(RECORDS TO USE begins)

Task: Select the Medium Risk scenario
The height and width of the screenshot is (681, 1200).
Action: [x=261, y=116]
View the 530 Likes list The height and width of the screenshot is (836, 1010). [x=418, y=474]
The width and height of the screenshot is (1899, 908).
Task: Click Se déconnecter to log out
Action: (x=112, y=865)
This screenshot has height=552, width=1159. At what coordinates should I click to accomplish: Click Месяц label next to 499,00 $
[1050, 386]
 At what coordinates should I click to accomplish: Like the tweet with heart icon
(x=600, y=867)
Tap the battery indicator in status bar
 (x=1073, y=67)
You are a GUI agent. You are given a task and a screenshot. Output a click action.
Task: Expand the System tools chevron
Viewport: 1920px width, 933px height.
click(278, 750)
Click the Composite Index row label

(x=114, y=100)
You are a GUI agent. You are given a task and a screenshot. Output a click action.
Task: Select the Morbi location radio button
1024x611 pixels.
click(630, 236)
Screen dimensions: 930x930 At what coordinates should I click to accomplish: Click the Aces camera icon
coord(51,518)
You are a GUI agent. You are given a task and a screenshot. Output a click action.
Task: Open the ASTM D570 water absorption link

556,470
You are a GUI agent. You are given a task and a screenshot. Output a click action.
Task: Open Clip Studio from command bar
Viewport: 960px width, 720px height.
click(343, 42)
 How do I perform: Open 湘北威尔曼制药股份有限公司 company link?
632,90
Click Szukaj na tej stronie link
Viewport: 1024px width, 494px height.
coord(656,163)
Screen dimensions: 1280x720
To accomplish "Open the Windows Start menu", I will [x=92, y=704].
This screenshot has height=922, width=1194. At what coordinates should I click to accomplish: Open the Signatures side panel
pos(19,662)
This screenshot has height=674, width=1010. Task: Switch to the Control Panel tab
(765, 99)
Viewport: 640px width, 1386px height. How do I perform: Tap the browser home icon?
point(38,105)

(RECORDS TO USE ends)

◆ ABOUT THIS EXERCISE ◆
Would you please print every record exactly as written?

◆ COMPLETED EXERCISE ◆
Task: Select the Medium Risk scenario
The height and width of the screenshot is (681, 1200).
Action: [x=261, y=116]
View the 530 Likes list The height and width of the screenshot is (836, 1010). [x=418, y=474]
The width and height of the screenshot is (1899, 908).
Task: Click Se déconnecter to log out
Action: (x=112, y=865)
This screenshot has height=552, width=1159. At what coordinates should I click to accomplish: Click Месяц label next to 499,00 $
[1050, 386]
 At what coordinates should I click to accomplish: Like the tweet with heart icon
(x=600, y=867)
Tap the battery indicator in status bar
 (x=1073, y=67)
You are a GUI agent. You are given a task and a screenshot. Output a click action.
Task: Expand the System tools chevron
Viewport: 1920px width, 933px height.
click(278, 750)
Click the Composite Index row label

(x=114, y=100)
You are a GUI agent. You are given a task and a screenshot. Output a click action.
Task: Select the Morbi location radio button
1024x611 pixels.
click(630, 236)
Screen dimensions: 930x930 At what coordinates should I click to accomplish: Click the Aces camera icon
coord(51,518)
You are a GUI agent. You are given a task and a screenshot. Output a click action.
Task: Open the ASTM D570 water absorption link

556,470
You are a GUI agent. You are given a task and a screenshot. Output a click action.
Task: Open Clip Studio from command bar
Viewport: 960px width, 720px height.
click(343, 42)
 How do I perform: Open 湘北威尔曼制药股份有限公司 company link?
632,90
Click Szukaj na tej stronie link
Viewport: 1024px width, 494px height.
coord(656,163)
Screen dimensions: 1280x720
To accomplish "Open the Windows Start menu", I will [x=92, y=704].
This screenshot has height=922, width=1194. At what coordinates should I click to accomplish: Open the Signatures side panel
pos(19,662)
This screenshot has height=674, width=1010. Task: Switch to the Control Panel tab
(765, 99)
Viewport: 640px width, 1386px height. How do I perform: Tap the browser home icon?
point(38,105)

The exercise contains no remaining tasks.